§ **Prompt**: Copy out each line below in which the string "computer" appears.
START Records to process
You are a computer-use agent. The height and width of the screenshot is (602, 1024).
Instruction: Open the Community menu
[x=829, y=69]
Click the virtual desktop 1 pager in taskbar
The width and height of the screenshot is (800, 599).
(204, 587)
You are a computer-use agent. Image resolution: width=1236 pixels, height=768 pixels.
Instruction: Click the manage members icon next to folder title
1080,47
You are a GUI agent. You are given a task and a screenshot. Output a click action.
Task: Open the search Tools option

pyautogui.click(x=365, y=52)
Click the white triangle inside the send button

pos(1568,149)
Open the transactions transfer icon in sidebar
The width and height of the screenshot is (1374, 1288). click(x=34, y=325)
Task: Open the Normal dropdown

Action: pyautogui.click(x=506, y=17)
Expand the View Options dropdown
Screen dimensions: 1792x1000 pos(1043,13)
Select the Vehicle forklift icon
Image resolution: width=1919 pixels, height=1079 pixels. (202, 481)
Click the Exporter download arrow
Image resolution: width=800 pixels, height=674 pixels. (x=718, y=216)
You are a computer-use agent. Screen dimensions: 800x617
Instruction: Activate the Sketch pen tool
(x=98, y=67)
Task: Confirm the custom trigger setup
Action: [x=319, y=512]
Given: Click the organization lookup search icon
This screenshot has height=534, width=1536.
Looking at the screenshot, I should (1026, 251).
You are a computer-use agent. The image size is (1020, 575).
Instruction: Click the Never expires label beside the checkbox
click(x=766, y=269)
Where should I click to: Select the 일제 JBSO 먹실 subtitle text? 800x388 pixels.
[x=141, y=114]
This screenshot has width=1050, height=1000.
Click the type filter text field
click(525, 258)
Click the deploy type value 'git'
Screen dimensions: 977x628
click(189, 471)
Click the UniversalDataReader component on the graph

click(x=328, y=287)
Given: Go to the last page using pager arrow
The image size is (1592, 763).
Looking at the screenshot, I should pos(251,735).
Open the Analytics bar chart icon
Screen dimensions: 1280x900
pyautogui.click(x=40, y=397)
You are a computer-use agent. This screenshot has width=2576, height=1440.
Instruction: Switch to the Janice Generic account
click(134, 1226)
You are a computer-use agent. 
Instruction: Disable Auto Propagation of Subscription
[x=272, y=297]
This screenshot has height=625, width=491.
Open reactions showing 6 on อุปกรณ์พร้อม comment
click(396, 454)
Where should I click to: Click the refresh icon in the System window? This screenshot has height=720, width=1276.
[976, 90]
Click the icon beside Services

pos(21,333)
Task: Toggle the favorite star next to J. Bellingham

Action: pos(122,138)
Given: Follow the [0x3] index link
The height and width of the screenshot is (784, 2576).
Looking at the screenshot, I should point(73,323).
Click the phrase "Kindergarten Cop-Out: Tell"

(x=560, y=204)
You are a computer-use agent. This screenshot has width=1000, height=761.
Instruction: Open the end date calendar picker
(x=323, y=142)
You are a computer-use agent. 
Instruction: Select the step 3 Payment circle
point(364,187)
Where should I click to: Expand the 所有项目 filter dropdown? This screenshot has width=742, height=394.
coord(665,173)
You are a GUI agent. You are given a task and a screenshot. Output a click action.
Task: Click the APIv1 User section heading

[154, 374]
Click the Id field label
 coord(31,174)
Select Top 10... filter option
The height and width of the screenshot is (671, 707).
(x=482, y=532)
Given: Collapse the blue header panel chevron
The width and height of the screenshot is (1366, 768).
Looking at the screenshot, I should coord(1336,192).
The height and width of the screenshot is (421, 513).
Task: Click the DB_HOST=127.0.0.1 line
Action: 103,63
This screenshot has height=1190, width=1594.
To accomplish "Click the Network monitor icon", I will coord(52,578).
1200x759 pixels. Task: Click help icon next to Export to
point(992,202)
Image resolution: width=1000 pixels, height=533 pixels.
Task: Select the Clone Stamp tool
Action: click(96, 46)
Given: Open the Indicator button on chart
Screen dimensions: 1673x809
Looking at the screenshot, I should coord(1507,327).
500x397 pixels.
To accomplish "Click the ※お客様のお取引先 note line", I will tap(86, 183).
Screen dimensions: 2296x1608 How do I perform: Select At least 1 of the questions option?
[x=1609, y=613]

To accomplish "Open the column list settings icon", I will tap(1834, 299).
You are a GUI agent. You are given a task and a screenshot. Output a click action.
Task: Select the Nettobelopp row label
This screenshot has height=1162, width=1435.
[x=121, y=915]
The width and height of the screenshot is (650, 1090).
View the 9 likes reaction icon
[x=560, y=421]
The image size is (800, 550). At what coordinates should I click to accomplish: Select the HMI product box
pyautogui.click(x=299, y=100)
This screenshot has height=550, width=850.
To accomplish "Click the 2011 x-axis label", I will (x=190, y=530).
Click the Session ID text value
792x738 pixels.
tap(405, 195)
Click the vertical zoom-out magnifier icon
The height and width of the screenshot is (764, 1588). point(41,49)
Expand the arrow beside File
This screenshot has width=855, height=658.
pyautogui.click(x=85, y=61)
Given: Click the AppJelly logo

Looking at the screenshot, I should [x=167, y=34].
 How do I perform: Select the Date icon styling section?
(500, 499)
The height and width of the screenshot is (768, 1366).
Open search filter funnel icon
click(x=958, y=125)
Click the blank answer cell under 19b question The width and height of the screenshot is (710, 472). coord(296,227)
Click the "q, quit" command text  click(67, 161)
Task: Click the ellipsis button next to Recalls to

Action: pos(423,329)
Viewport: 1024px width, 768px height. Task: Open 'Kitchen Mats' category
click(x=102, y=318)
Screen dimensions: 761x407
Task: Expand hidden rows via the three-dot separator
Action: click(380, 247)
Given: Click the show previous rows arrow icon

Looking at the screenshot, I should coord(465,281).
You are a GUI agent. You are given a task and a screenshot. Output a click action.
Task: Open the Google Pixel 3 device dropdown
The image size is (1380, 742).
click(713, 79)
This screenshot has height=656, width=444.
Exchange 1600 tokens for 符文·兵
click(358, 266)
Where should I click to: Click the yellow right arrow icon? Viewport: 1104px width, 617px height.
END Records to process
§ **Response to this task**:
You are a computer-use agent. The height and width of the screenshot is (602, 1024).
You are a computer-use agent. Image resolution: width=1236 pixels, height=768 pixels.
You are a computer-use agent. Screen dimensions: 800x617
You are a computer-use agent. The image size is (1020, 575).
You are a computer-use agent. This screenshot has width=2576, height=1440.
You are a computer-use agent. 
You are a computer-use agent. This screenshot has width=1000, height=761.
You are a computer-use agent. 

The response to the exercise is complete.